Berens began his career as a guitarist and banjoist for the Cincinnati Pops Orchestra in 1983, and has been arranging for the CPO since the 1990s. He, along with his wife and business partner, Louise — the orchestral copyist for the arrangements — founded the Berens Pops Library to publish Tim’s compositions.
His works are performed hundreds of times per year around the world, as well as in acclaimed venues like Carnegie Hall and the Hollywood Bowl. His arrangements have been heard on nearly every continent.
“I’m able to reach people all over the world and never leave my house,” Berens said. “It feels good to make somebody happy who lives in China and can hear this piece. It’s impossible to imagine how I could have even reached a person like that 30 or 40 years ago.”
Dudamel is widely regarded as one of the world’s finest living conductors. In an email, Berens referred to him as the “LeBron James of orchestral music.” Whether that makes Berens a player or an on-court coach doesn’t matter; for one of the highest-profile classical music events in history, they were on the same team.

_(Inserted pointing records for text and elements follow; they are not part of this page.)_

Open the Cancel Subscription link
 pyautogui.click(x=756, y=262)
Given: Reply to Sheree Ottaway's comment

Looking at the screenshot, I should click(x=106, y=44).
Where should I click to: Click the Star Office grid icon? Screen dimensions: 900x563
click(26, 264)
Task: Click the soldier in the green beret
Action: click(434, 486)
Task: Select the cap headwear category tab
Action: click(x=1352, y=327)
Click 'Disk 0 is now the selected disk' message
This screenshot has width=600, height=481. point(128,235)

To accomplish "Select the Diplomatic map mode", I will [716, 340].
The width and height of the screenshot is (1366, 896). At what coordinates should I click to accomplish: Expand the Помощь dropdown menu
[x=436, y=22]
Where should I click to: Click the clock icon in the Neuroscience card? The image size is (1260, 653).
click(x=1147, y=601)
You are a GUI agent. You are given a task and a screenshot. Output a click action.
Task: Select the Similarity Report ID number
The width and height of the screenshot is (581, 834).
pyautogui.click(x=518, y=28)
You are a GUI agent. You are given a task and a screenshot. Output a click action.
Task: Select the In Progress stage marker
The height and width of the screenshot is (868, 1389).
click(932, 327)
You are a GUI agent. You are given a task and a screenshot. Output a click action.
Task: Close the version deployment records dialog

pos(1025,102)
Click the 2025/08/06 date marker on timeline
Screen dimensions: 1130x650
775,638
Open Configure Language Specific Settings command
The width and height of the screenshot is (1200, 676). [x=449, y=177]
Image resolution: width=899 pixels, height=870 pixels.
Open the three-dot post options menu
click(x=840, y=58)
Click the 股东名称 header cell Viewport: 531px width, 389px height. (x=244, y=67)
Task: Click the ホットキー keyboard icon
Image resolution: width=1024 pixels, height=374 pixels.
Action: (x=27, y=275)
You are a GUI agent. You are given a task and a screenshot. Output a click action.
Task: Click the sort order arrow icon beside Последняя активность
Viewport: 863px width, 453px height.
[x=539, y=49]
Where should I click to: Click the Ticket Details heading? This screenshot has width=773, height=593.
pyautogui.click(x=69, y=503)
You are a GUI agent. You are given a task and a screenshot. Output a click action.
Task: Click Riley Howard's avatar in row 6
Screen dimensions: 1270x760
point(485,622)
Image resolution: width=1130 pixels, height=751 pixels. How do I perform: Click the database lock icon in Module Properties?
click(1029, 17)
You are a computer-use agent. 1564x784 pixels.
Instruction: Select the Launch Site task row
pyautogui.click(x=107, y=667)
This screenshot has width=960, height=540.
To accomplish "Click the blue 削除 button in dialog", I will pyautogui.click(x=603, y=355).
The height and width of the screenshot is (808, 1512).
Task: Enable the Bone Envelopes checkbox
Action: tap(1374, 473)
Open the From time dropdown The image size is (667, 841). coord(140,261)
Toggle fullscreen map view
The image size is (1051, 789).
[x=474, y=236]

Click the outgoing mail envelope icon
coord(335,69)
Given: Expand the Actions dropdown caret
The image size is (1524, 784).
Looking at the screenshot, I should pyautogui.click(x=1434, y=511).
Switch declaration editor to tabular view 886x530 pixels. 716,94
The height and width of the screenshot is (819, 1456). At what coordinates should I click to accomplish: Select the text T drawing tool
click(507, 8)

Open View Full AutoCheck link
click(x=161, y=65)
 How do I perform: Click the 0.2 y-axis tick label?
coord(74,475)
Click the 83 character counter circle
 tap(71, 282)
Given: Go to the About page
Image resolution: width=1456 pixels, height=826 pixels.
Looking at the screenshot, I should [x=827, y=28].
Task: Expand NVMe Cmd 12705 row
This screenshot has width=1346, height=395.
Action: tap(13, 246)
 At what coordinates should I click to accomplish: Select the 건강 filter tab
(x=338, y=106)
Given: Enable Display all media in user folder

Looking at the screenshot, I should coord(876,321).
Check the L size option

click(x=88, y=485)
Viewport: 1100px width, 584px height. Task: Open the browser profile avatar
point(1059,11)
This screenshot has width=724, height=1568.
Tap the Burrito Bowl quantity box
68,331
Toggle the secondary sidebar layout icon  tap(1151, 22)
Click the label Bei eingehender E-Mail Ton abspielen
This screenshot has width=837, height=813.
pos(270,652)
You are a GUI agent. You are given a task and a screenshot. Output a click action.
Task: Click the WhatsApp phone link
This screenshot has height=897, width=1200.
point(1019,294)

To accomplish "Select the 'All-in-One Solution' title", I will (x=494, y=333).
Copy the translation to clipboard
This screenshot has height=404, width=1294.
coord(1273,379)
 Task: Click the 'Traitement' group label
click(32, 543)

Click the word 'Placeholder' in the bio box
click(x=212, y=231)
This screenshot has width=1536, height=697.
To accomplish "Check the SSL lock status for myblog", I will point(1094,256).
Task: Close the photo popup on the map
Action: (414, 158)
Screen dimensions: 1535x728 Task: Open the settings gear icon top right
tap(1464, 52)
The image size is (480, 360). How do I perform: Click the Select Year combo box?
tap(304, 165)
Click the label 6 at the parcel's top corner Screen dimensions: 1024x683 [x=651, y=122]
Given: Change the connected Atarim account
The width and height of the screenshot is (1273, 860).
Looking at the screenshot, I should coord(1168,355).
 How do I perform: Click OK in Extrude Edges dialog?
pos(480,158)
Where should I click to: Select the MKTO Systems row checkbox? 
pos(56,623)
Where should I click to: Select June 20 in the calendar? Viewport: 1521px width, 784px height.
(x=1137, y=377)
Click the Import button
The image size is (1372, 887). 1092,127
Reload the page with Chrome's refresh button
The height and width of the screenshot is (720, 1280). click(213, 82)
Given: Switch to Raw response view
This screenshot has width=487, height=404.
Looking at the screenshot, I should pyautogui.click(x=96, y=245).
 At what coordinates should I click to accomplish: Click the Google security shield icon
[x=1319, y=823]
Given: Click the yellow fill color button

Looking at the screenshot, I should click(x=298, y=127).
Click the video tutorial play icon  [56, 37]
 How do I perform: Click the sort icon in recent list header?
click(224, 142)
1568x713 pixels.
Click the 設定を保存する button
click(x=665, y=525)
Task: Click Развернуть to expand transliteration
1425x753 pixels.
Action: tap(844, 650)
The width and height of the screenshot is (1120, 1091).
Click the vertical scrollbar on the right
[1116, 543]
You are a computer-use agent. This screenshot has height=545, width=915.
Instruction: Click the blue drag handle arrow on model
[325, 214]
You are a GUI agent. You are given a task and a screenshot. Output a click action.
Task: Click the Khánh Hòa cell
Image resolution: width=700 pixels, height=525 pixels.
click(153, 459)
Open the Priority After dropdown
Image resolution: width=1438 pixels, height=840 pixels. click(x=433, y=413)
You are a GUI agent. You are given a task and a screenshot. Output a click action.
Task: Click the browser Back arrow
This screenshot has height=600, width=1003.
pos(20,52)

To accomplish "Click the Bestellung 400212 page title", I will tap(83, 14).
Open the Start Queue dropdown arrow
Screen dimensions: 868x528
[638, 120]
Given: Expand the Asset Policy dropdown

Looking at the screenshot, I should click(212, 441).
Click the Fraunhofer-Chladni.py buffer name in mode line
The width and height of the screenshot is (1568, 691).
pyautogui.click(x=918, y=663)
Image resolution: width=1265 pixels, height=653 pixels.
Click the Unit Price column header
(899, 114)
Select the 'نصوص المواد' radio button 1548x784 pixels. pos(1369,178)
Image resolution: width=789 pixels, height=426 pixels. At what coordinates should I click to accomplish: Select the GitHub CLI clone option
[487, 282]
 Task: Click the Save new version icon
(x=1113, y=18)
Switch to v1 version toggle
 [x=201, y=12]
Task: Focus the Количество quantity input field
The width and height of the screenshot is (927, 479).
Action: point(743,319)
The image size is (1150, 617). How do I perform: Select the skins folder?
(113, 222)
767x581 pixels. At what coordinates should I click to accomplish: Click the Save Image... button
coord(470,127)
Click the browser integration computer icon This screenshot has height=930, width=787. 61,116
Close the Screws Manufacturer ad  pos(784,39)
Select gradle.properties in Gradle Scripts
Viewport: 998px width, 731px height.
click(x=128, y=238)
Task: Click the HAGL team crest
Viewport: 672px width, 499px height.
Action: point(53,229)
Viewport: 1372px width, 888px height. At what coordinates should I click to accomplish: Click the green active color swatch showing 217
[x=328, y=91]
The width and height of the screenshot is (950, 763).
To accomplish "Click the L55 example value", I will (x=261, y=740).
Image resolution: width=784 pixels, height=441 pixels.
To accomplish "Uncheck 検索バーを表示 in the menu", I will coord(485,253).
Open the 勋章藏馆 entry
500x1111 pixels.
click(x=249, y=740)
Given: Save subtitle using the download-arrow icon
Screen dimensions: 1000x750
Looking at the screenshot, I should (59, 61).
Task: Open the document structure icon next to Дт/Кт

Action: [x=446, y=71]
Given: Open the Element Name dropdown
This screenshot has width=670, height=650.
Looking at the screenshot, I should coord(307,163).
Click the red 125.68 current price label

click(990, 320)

“He memorized my arrangement,” Berens said. “Dudamel has a steel trap memory. But considering he would have seen the score for the first time two weeks before the concert, it’s really quite a feat that he just stood right there with no music on the stand and conducted.”
Berens originally wrote the arrangement of “Amazing Grace” for the Dayton Philharmonic Orchestra. The DPO, conducted by Neal Gittleman, premiered the arrangement two summers ago with a local soprano.
Just before Thanksgiving 2024, Berens received an order from the Radio France Philharmonic Orchestra. Days later he learned the piece would be performed at Notre-Dame.
The piece builds but never reaches a climax in the traditional sense. Just before Pretty Yende sings the final phrase “grace will lead me home,” Berens brings it down to just five instruments — the principal strings — increasing the intimacy. The audience is drawn in by the drop in volume, bringing a gorgeous new energy. The whole orchestra swells, like a prayer.
The emotional impact is gentle, but disarming.
“I like to bring voices to life,” Berens said. “By voices, I don’t mean human voices, but voices inside the orchestra. If you listen to the arrangement, there are multiple melodies going on at any one time, and they all blend together to create the harmony.”
He writes active lines and melodies, with every instrument playing a melody — instead of long, sustained whole notes. Having an active melody is Berens’ fundamental philosophy of arranging.
After having a year to reflect on his pivotal role in the historic concert, Berens shared his thoughts.
“It’s just an amazing thrill,” he said. “I’m very proud that I’m part of it. The video has gone absolutely viral and been seen by millions of people around the world. Nobody in the comments knows who I am; it’s all about the singer and the orchestra. But my favorite YouTube comment was a woman who says ‘she sounds just how I think I sound when I’m in the shower.’ That made me laugh.”
Currently, Berens is in the process of writing a public television special about the Underground Railroad with the Ohio Valley Symphony.
In October, he played the guitar one part for “Coco” with the Lyric Opera of Chicago. He’s performed the part 14 times in seven cities. He’s playing it again in February with the Mason Symphony Orchestra in Mason, Ohio.
Berens has yet to talk with Dudamel, but he’s expressed a desire to write for him through the conductor’s manager.
“He certainly knows who I am because of this piece,” Berens said. “They used it for the end credit to the show that was broadcast around the world. And that tells me I got something really, really right.”